[Stored records]

▼

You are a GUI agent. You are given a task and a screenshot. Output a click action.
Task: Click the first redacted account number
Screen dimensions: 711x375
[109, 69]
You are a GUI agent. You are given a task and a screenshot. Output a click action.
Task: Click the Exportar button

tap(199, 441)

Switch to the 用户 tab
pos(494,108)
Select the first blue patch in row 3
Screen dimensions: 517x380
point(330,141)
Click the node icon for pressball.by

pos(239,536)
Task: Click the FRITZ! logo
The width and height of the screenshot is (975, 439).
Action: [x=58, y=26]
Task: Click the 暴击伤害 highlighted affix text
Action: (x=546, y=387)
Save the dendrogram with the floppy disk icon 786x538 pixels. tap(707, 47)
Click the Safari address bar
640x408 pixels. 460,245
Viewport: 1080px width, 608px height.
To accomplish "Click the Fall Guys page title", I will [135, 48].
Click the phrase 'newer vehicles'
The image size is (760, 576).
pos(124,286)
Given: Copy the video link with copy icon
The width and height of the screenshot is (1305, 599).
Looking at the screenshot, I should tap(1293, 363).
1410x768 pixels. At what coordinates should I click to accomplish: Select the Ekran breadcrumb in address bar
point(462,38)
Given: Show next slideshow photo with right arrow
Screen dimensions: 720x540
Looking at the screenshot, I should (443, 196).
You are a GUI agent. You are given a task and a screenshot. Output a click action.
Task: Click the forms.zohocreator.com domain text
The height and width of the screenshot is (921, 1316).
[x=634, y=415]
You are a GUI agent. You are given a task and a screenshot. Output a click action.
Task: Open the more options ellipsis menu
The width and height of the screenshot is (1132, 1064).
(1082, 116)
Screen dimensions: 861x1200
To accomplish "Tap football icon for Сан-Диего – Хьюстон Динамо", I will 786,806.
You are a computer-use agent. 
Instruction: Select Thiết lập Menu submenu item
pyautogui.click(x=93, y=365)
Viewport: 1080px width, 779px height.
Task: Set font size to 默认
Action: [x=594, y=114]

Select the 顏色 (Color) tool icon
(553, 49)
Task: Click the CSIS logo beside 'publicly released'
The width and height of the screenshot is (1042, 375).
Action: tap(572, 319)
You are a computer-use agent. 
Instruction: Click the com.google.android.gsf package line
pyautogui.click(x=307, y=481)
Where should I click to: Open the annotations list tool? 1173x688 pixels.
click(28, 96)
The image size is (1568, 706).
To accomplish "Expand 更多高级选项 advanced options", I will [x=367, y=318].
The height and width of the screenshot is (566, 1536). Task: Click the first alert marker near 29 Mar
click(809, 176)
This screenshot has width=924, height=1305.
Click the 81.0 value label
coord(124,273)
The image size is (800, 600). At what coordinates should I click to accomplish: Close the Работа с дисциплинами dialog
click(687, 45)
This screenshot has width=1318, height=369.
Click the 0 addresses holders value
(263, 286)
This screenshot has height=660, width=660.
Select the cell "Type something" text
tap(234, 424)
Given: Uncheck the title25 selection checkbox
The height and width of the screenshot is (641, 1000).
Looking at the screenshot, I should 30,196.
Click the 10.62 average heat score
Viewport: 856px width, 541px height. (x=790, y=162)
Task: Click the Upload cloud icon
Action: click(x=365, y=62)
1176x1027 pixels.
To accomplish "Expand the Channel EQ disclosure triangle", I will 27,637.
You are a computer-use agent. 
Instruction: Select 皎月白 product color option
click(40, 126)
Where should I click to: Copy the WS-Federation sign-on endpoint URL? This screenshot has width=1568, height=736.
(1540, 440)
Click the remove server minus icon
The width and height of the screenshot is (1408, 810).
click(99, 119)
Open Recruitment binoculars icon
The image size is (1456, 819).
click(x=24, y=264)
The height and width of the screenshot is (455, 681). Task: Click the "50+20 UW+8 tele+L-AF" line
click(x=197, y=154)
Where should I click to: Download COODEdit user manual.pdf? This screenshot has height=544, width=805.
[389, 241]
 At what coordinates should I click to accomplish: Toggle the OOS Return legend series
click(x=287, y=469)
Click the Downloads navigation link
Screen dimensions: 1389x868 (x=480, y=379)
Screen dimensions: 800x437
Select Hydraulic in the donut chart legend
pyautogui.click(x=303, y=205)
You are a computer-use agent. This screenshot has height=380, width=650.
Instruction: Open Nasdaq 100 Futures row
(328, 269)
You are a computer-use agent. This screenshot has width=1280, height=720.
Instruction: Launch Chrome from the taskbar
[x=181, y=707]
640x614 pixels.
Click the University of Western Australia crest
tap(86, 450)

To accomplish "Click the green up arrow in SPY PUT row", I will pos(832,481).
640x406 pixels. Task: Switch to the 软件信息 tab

▲

*WHAT THE EXERCISE ASKS*. Each line of the records that holds the word "logo" should be copied out.

*OUTPUT OF THE EXERCISE*.
Task: Click the FRITZ! logo
Task: Click the CSIS logo beside 'publicly released'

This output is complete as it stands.